From: Lukas Wunner <lukas@wunner.de>
To: "Rafael J. Wysocki" <rjw@rjwysocki.net>
Cc: linux-pci@vger.kernel.org, linux-pm@vger.kernel.org,
linux-acpi@vger.kernel.org, Peter Wu <peter@lekensteyn.nl>,
Andreas Noever <andreas.noever@gmail.com>
Subject: Re: [PATCH 2/4] PCI: Query platform firmware for device power state
Date: Wed, 14 Sep 2016 12:50:24 +0200 [thread overview]
Message-ID: <20160914105024.GC1597@wunner.de> (raw)
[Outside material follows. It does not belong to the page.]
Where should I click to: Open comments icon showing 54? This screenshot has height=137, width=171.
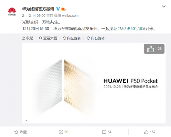point(107,132)
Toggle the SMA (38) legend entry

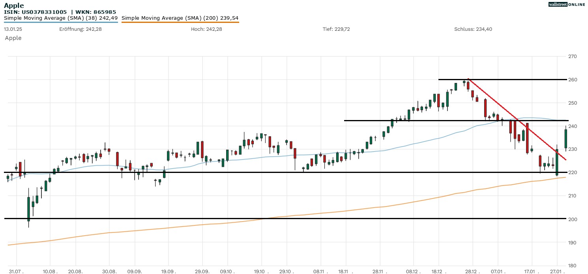(x=61, y=18)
In-Reply-To: <5506823.86CoiunRKu@vostro.rjw.lan>
On Wed, Sep 14, 2016 at 02:21:30AM +0200, Rafael J. Wysocki wrote:
> On Wednesday, August 31, 2016 08:15:18 AM Lukas Wunner wrote:
> > Usually the most accurate way to determine a PCI device's power state is
> > to read its PM Control & Status Register. There are two cases however
> > when this is not an option: If the device doesn't have the PM
> > capability at all, or if it is in D3cold.
> >
> > In D3cold, reading from config space typically results in a fabricated
> > "all ones" response. But in D3hot, the two bits representing the power
> > state in the PMCSR are *also* set to 1. Thus D3hot and D3cold are not
> > discernible by just reading the PMCSR.
> >
> > A (supposedly) reliable way to detect D3cold is to query the platform
> > firmware for its opinion on the device's power state. To this end,
> > add a ->get_power callback to struct pci_platform_pm_ops, and an
> > implementation to acpi_pci_platform_pm. (The only pci_platform_pm_ops
> > existing so far).
> >
> > Amend pci_update_current_state() to query the platform firmware before
> > reading the PMCSR.
> >
> > Cc: Rafael J. Wysocki <rjw@rjwysocki.net>
> > Signed-off-by: Lukas Wunner <lukas@wunner.de>
> > ---
> > drivers/pci/pci-acpi.c | 23 +++++++++++++++++++++++
> > drivers/pci/pci.c | 21 ++++++++++++++++-----
> > drivers/pci/pci.h | 3 +++
> > 3 files changed, 42 insertions(+), 5 deletions(-)
> >
> > diff --git a/drivers/pci/pci-acpi.c b/drivers/pci/pci-acpi.c
> > index 9a033e8..89f2707 100644
> > --- a/drivers/pci/pci-acpi.c
> > +++ b/drivers/pci/pci-acpi.c
> > @@ -452,6 +452,28 @@ static int acpi_pci_set_power_state(struct pci_dev *dev, pci_power_t state)
> > return error;
> > }
> >
> > +static pci_power_t acpi_pci_get_power_state(struct pci_dev *dev)
> > +{
> > + struct acpi_device *adev = ACPI_COMPANION(&dev->dev);
> > + static const pci_power_t state_conv[] = {
> > + [ACPI_STATE_D0] = PCI_D0,
> > + [ACPI_STATE_D1] = PCI_D1,
> > + [ACPI_STATE_D2] = PCI_D2,
> > + [ACPI_STATE_D3_HOT] = PCI_D3hot,
> > + [ACPI_STATE_D3_COLD] = PCI_D3cold,
> > + };
> > + int state;
>
> ACPI_STATE_D3_HOT and ACPI_STATE_D3_COLD were introduced in ACPI 4.0. For
> systems predating that, ACPI_STATE_D3_HOT is the deepest state returned by
> acpi_device_get_power().
Would it be possible to detect the ACPI spec version the platform
firmware conforms to, and amend acpi_device_get_power() to return
ACPI_STATE_D3_COLD if the device is in D3?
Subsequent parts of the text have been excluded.